1. Jun 4, 2013

### SpecialK0

This was something I was thinking about yesterday regarding graded index optical fibers. So since most graded index fibers adhere to the power-law function for its refractive index profile of the core shown below:

$n^2 (r)=n_1^2 [1-2(\frac{r}{a})^p ∆], r≤a,$ where $∆ =\frac{n_1^2-n_2^2}{2n_1^2}≈\frac{n_1-n_2}{n_1}$

Why does the quadratic grade profile parameter of p = 2 so well suited for such a fiber? I understand the mathematics of it and the rigorous explanation (thank you Born & Wolf optics textbook), but intuitively, I'm just unsure what the quadratic dependency is compensating for so that the group velocity of any given mode is roughly equalized when p = 2.

The rigorous explanation is as follows:

So you have the propagation constant $β_q$ of mode "q" as:

$β_q≈n_1 k_0 [1-(\frac{q}{M})^\frac{p}{p+2}∆]$

where M is the grand total number of modes.

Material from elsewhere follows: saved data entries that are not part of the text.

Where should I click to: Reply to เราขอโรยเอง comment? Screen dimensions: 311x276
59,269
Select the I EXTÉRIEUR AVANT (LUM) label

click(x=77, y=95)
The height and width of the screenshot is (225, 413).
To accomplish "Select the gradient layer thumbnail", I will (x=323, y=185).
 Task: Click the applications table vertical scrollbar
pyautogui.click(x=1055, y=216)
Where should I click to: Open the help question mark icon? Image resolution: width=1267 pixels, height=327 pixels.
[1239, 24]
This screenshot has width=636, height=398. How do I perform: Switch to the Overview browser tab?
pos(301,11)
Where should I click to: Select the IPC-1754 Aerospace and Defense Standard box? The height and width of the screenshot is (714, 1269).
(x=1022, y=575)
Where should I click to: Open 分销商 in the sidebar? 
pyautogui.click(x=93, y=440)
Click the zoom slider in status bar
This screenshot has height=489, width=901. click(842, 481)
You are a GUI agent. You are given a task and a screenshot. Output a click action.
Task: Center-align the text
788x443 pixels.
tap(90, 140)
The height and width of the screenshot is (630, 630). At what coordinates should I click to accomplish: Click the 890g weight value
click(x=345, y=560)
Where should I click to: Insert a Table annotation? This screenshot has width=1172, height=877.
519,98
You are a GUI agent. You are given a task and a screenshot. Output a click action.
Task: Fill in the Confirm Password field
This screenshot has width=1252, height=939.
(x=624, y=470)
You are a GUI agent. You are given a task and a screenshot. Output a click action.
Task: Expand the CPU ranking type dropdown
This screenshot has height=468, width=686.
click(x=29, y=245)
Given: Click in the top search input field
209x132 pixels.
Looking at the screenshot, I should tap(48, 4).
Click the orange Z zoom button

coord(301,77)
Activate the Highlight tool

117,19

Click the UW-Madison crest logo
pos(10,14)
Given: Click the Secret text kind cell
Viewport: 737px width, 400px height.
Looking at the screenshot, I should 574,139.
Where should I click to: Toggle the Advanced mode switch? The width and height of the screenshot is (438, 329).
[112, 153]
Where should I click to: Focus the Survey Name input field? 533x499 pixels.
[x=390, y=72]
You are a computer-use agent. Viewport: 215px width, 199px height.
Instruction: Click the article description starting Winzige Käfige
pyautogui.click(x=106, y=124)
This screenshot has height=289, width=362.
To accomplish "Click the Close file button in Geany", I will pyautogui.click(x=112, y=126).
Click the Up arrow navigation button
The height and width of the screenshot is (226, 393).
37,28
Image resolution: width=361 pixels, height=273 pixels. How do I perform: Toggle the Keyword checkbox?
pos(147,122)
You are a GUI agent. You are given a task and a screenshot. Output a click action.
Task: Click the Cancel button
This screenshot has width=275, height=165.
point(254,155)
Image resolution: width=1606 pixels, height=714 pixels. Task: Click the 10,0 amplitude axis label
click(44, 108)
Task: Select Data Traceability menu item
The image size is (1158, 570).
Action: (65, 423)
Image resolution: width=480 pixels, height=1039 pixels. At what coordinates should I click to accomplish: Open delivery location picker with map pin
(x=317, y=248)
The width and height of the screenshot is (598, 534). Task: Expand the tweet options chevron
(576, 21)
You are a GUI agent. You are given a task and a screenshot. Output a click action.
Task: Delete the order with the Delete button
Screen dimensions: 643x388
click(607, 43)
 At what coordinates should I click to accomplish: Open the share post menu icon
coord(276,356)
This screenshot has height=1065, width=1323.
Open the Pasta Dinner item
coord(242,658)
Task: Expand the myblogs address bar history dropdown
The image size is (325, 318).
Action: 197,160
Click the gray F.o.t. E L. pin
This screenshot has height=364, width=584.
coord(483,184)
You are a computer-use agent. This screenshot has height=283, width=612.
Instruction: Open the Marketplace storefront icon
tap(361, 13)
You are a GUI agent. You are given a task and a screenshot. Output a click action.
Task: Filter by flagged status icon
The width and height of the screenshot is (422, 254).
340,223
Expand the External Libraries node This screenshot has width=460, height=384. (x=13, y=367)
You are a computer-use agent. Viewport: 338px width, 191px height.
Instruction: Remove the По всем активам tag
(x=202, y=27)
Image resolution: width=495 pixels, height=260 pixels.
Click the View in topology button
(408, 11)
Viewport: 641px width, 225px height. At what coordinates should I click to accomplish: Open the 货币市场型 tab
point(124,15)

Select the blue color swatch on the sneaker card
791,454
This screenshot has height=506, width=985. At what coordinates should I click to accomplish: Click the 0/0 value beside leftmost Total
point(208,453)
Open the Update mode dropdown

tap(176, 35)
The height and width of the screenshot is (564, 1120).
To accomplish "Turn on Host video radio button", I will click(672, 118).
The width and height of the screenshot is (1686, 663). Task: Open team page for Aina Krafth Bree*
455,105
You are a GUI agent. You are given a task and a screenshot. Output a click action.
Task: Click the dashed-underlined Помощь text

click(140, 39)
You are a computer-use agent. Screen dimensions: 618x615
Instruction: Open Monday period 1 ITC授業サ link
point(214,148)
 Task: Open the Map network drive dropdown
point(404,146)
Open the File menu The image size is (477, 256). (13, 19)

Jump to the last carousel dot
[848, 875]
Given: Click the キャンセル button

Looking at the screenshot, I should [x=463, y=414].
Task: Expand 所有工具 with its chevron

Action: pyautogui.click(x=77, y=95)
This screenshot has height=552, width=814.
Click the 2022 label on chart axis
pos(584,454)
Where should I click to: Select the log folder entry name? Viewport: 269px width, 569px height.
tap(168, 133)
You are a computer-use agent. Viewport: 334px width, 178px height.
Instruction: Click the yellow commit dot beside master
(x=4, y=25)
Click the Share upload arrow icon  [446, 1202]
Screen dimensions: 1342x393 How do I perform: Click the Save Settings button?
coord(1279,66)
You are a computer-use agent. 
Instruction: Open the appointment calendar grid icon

We know the group velocity is expressed as:

$v_q=\frac{dω}{dβ_q}$

To essentially rewrite $β_q$ in terms of ω, we first substitute $n_1 k_0=\frac{ω}{c_1}$ into the $β_q$ equation:

$β_q≈\frac{ω}{c_1} [1-(\frac{q}{M})^\frac{p}{p+2} ∆]$

You can evaluate the inverse of the expression for group velocity: $\frac{dβ_q}{dω}$

$\frac{dβ_q}{dω}=\frac{1}{c_1} [1+\frac{p-2}{p+2} (\frac{q}{M})^\frac{p}{p+2} ∆]$

$(\frac{dβ_q}{dω})^{-1}=\frac{dω}{dβ_q}=c_1 [1+\frac{p-2}{p+2} (\frac{q}{M})^\frac{p}{p+2} ∆]^{-1}$

Approximate by: $(1+δ)^{-1}≈1-δ$ for $|δ|≪1$

$\frac{dω}{dβ_q}=c_1 [1-\frac{p-2}{p+2} (\frac{q}{M})^\frac{p}{p+2} ∆]=v_q$

Now, plug in $p = 2$. $v_q≈c_1$, thus, for all modes "q", the respective group velocity is roughly all traveling at the same velocity $c_1$.